The “envelope of the lines” is a parabola. I am assuming people stand at integer points on the axes and there is a segment from (x,0) to (0,y), where x+y=c. (c is a constant, roughly half the number of people available.) For example, with c=10, there could be a segment from (5,0) to (0,5), and one from (6,0) to (0,4), and generally from (n,0) to (0, 10-n). For very large or small n, these tangent lines approach a 45 degree slope, so they become parallel, which is characteristic of a parabola.
(n,0) to (0, 10-n). For very large or small n, these tangent lines approach a 45 degree slope, so they become parallel, which is characteristic of a parabola.
For large and small n, the slopes would approach 0 and 90 degrees, respectively. I.e. with c = 100 and n = 99 (large), a line from (99,0) to (0,1) would be almost horizontal while for small n = 1, a line from (1,0) to (0,99) would be almost vertical.

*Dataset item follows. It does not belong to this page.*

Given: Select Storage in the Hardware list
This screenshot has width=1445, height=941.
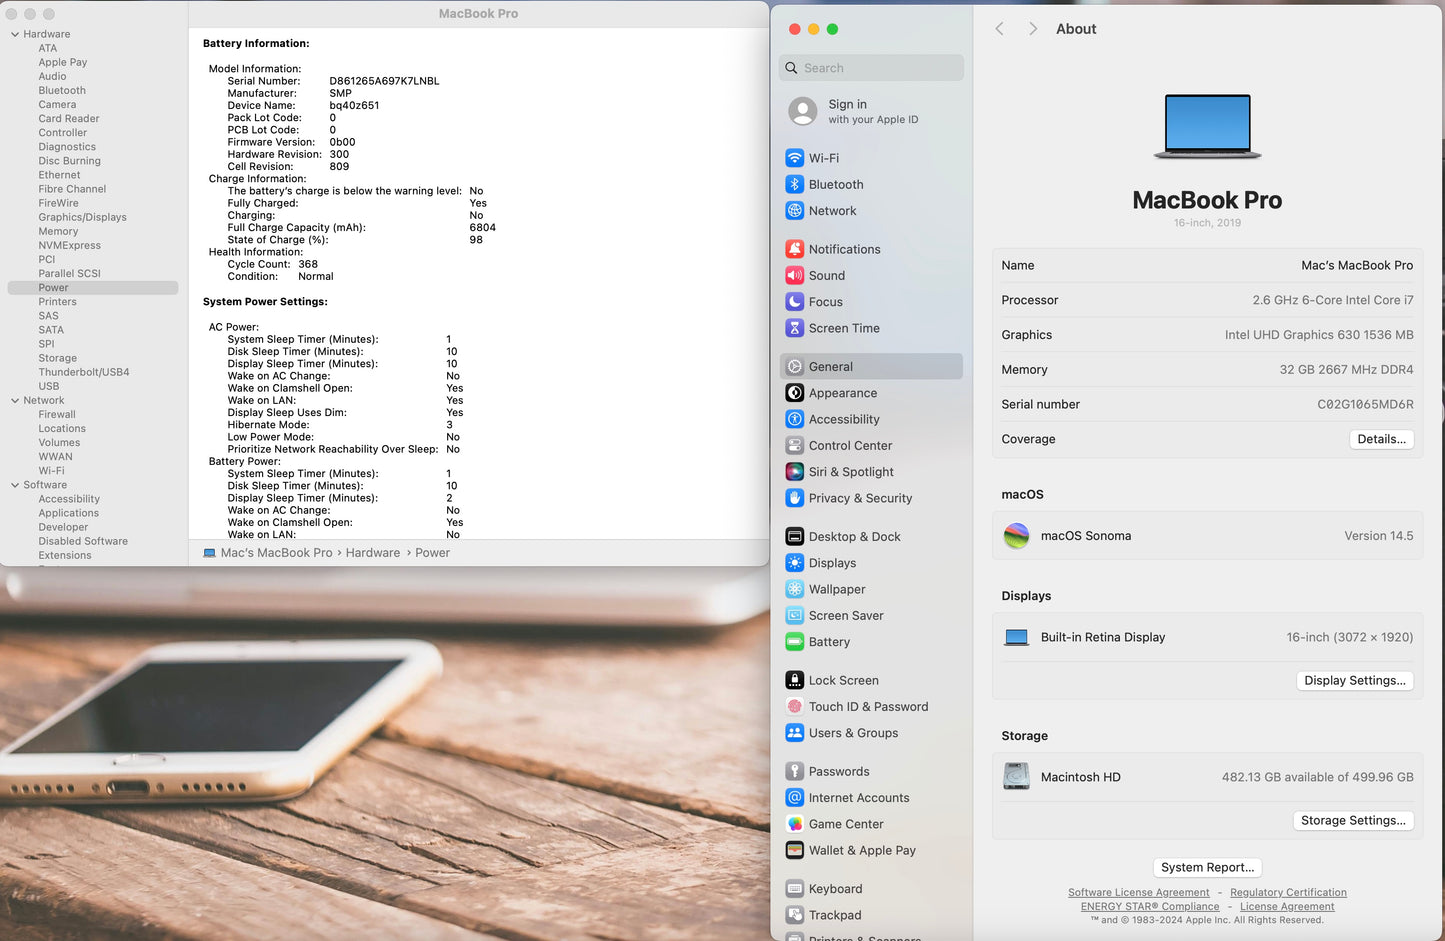Looking at the screenshot, I should click(57, 358).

But even if you were right, I don’t see how that makes this figure a parabola. If you assume equal spacing on the x and y axes, then by symmetry it can’t be a parabola. Swapping the axes does nothing to the envelope, while swapping the axes of a parabola *does* do something.
That first part is me quoting you. My remarks begin with “For large and small n, the slopes would approach 0 and 90…”
Also, I always check the “Email me if someone responds” and never get emails. What’s up with that?
You are thinking of the familiar y=x^2 parabola, which has its line of mirror symmetry vertical, because the mirror line is the Y axis. But if a parabola is moved, scaled, or rotated it is still a parabola. For the integer coordinates I used in explaining the string figure parabola above, the line of mirror symmetry is the line x=y of slope 1. The string parabola is then symmetric in X and Y. It is rotated 45 degrees clockwise from the y=x^2 parabola. Then, to understand how the slope of the tangent is changing as n gets very large or small, you must pick any constant c, keep it fixed and vary n.
I’m going to have to look at this closer to try to align my understanding with yours.